HOUSTON, Texas - NASA scientists were awestruck when the Hubble Space Telescope caught sight of the largest known eruption of hydrocarbons in the entire solar system today.
"I couldn't believe the size of that thing," said Buzz Armstrong, an astronaut in Houston who trained Hubble's eye on the unexpected eruption this afternoon at approximately 1 p.m. "It literally filled up the computer monitor."
He said calculations indicate the plume is likely 5 miles wide, 20 miles long, and is believed to be emanating from a source more than 1,000 meters beneath the orbiting celestial body.
"It's an infusion of hydrocarbons and methane gas unlike anything else we've ever seen anywhere," he said.
Though the geyser and its surrounding plume may have created "dead zone" conditions, Armstrong believes that doesn't rule out the possibility that some primitive forms of life could survive in harsh conditions just like these.
Until the sighting, plumes created by intelligent life forms had only been observed by non-NASA based communications satellites, Armstrong explained.
That's when he said he felt a sharp smack upside his head.

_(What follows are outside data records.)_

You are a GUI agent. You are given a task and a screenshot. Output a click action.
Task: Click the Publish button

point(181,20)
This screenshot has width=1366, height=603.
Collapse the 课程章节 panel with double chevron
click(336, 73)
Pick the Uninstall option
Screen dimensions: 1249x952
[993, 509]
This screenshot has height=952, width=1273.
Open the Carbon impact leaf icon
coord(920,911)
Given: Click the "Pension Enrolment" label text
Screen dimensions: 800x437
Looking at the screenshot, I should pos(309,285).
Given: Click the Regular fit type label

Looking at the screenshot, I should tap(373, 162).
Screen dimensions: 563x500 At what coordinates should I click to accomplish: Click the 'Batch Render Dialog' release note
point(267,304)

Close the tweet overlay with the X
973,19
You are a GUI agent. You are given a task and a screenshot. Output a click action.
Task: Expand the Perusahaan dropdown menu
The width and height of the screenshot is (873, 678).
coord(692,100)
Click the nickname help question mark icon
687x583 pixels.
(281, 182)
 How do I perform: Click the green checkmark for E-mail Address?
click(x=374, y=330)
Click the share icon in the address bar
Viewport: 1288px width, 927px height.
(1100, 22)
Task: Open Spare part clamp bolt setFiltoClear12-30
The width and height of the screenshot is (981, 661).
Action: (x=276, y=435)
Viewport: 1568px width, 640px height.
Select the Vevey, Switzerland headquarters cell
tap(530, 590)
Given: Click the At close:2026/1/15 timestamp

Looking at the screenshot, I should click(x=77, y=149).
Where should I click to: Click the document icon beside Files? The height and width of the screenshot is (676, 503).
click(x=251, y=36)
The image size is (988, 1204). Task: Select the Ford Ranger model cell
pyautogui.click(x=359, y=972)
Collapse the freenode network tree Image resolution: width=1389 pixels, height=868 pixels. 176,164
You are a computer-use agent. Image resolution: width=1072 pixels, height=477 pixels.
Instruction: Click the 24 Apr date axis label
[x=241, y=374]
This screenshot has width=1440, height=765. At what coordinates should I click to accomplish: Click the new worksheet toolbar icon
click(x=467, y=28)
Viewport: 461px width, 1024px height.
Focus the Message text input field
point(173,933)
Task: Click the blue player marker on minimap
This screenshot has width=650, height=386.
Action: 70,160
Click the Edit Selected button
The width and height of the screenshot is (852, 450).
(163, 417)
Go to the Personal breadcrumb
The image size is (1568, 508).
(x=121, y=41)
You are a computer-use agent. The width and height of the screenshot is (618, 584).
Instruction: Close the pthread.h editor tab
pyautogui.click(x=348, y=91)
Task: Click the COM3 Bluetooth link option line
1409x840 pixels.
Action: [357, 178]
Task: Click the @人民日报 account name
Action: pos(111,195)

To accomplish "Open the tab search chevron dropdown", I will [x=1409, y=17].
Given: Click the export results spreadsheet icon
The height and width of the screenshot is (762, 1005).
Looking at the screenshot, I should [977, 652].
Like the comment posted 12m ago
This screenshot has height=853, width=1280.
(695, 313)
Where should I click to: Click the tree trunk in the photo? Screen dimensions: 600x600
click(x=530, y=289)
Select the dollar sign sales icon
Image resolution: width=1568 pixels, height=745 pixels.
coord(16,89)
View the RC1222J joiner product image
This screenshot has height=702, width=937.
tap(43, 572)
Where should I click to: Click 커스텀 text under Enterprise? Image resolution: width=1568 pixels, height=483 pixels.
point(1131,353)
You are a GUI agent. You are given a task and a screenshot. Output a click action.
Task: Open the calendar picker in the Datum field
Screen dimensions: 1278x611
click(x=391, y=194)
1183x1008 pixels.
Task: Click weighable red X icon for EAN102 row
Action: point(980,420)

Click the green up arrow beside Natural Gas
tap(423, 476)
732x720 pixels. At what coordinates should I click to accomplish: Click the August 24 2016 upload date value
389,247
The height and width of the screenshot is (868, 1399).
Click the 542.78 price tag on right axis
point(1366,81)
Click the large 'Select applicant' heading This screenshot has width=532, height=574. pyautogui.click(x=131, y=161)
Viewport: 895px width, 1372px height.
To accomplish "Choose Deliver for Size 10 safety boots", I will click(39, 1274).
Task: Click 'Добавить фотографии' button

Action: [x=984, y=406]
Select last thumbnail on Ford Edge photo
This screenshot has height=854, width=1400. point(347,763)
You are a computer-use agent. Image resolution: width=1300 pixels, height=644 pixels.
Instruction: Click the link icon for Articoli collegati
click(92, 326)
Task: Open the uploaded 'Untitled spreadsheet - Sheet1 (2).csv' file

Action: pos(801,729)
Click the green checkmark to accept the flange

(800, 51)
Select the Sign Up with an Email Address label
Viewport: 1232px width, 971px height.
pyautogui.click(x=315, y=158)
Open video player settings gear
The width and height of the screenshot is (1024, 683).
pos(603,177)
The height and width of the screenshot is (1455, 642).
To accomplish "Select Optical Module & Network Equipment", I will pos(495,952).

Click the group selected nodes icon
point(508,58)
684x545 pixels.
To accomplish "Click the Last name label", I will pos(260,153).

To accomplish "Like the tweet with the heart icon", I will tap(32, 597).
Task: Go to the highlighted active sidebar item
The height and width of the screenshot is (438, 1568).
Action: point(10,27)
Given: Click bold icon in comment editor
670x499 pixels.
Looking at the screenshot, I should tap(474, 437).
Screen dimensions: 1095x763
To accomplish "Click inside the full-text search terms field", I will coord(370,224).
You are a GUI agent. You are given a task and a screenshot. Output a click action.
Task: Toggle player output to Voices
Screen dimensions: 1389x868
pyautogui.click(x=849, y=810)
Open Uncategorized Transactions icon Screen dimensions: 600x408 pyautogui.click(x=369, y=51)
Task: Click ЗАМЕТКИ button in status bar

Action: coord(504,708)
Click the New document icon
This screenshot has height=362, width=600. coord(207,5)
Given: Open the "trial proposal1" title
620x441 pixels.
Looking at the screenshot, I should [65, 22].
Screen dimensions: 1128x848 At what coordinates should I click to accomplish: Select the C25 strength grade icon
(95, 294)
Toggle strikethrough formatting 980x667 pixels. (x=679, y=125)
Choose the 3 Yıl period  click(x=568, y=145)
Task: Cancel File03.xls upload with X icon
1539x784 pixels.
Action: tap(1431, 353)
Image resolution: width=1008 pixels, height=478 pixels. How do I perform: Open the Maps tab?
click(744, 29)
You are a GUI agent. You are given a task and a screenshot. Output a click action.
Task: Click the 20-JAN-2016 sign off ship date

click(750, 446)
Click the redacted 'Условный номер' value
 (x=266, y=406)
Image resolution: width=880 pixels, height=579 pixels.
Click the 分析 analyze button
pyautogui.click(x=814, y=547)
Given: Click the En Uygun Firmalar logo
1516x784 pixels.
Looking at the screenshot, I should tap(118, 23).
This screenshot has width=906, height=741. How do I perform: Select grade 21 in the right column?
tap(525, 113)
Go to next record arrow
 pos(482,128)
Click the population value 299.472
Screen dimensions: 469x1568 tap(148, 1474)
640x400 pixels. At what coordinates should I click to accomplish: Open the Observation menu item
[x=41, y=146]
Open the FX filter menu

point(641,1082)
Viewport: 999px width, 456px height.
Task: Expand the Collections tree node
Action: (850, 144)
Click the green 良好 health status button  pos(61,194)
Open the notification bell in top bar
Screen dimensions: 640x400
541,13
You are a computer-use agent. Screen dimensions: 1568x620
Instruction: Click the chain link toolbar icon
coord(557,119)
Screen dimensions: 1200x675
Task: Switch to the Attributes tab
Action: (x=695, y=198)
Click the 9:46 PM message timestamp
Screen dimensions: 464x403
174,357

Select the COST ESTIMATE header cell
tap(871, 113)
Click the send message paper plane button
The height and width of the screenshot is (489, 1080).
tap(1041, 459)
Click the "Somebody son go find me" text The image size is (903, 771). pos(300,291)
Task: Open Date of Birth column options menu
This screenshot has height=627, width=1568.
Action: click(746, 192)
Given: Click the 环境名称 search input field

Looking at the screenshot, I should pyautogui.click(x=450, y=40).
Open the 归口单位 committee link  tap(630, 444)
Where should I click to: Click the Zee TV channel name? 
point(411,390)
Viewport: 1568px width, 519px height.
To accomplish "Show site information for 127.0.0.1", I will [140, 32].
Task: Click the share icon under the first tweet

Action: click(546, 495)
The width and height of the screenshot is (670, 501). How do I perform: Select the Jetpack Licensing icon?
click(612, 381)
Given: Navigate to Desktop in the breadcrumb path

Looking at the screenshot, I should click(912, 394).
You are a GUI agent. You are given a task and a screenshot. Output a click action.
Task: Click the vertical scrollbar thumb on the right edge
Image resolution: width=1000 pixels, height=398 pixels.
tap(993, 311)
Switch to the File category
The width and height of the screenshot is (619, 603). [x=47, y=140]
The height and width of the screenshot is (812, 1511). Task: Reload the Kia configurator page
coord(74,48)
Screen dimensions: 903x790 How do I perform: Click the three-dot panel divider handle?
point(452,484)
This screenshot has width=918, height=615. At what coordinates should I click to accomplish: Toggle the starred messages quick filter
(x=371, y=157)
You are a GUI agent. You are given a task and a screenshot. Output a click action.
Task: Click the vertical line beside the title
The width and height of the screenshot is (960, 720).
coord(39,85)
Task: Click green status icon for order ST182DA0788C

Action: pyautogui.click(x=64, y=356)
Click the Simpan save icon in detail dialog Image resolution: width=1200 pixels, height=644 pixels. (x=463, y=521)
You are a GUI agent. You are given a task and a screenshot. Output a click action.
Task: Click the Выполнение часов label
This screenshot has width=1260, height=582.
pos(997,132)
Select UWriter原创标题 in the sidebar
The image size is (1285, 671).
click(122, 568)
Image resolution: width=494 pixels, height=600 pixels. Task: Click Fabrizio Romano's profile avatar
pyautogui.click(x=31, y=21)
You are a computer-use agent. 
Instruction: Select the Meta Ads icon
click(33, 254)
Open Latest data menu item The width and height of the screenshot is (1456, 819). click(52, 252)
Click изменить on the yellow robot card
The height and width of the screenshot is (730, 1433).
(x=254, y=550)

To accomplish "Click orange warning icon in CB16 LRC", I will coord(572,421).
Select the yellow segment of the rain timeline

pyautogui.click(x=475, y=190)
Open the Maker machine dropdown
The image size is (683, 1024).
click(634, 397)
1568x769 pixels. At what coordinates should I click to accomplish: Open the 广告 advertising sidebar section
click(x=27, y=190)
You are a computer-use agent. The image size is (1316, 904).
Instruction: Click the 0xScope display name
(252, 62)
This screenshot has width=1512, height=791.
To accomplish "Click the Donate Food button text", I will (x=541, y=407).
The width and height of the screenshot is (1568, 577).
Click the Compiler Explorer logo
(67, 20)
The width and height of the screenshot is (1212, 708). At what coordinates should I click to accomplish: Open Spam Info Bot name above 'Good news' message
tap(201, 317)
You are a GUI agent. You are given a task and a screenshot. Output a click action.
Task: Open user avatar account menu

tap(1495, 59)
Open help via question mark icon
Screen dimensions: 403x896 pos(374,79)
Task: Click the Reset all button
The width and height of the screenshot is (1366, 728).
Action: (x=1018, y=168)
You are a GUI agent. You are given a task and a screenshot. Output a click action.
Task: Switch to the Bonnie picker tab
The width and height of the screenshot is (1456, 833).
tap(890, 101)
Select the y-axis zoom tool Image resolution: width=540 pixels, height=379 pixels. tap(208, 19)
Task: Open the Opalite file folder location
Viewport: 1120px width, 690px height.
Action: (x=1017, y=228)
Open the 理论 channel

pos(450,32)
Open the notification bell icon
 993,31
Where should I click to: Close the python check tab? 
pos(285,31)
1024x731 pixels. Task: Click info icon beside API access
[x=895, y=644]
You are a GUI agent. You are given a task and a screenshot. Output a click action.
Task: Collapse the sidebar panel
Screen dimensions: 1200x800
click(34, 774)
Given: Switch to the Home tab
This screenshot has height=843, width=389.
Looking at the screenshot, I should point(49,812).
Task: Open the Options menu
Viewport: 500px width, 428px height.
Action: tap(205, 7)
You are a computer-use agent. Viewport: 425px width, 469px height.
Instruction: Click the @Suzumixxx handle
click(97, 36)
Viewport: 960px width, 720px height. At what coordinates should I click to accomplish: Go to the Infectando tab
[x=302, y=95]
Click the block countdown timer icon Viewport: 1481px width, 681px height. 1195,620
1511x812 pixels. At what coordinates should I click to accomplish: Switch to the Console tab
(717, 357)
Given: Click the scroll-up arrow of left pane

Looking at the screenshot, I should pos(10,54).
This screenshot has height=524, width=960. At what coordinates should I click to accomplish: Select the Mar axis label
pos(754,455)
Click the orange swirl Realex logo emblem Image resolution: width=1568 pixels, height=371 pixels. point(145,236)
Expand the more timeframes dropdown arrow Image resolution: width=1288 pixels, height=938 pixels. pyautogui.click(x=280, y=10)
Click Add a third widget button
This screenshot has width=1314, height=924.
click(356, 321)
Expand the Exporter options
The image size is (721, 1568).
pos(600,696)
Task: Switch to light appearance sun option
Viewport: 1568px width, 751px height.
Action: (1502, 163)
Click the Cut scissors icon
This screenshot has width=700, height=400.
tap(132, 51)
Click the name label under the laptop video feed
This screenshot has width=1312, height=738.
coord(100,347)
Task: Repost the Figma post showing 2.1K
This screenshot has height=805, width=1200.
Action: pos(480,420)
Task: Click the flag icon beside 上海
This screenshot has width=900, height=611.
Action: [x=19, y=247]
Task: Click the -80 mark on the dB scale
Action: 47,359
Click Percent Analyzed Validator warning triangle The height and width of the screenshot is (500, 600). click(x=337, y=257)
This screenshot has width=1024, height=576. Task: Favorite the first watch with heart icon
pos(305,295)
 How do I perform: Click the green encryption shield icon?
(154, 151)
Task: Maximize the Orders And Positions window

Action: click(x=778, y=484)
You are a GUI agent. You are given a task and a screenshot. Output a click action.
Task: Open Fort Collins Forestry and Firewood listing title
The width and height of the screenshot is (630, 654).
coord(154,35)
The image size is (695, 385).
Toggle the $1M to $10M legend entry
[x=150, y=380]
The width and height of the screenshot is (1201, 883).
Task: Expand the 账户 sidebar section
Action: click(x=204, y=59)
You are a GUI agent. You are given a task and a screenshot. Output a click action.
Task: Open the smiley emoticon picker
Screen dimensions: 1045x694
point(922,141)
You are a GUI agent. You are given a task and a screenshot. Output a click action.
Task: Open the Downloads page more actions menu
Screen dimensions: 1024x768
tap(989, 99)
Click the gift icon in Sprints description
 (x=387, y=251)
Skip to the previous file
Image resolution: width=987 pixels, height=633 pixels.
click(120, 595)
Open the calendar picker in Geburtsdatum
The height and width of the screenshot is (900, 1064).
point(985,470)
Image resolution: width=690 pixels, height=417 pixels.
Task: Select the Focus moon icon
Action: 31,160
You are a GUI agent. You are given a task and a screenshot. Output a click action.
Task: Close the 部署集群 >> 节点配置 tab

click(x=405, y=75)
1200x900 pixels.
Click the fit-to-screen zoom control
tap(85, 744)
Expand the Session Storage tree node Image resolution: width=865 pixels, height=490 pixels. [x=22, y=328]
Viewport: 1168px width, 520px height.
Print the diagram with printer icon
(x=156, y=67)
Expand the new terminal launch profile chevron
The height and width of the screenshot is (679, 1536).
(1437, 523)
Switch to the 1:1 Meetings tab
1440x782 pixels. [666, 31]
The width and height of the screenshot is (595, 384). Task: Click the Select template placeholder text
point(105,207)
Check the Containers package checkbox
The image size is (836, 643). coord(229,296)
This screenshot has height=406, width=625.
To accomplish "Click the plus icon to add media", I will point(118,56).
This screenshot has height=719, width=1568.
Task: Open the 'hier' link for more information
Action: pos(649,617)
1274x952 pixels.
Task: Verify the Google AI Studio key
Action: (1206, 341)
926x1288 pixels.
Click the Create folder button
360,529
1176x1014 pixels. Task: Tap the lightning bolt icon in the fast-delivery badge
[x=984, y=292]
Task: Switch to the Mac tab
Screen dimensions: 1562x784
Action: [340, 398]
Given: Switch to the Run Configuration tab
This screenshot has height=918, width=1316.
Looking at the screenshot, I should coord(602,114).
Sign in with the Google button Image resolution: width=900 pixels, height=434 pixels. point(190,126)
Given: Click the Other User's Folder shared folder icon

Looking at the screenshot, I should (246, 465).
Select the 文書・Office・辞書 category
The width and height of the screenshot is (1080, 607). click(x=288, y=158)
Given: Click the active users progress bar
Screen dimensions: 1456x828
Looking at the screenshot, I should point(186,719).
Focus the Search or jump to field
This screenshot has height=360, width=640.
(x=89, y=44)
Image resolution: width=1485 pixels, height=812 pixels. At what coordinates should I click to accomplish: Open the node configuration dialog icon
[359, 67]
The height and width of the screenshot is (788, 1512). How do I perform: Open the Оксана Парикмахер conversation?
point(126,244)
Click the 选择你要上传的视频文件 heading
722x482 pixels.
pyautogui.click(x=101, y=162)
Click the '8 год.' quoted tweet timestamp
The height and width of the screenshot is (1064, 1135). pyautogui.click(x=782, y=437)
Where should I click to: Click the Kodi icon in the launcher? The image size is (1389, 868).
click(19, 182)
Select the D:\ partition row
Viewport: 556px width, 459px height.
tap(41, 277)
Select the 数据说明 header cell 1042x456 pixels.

"You can see that on the news when you get home," said his supervisor, calmly and slowly enunciating every syllable as the crowd gathered around Armstrong's desk dispersed. "Look, we're all concerned about the Gulf of Mexico, but how many times do I have to tell you? The Hubble Space Telescope is not for personal use.
"Now, point that thing where you're supposed to before I cuff you again!" he shouted.
Armstrong quickly typed in the correct coordinates, repositioning Hubble to examine a natural volcanic plume exploding above the horizon of Jupiter's moon, Io.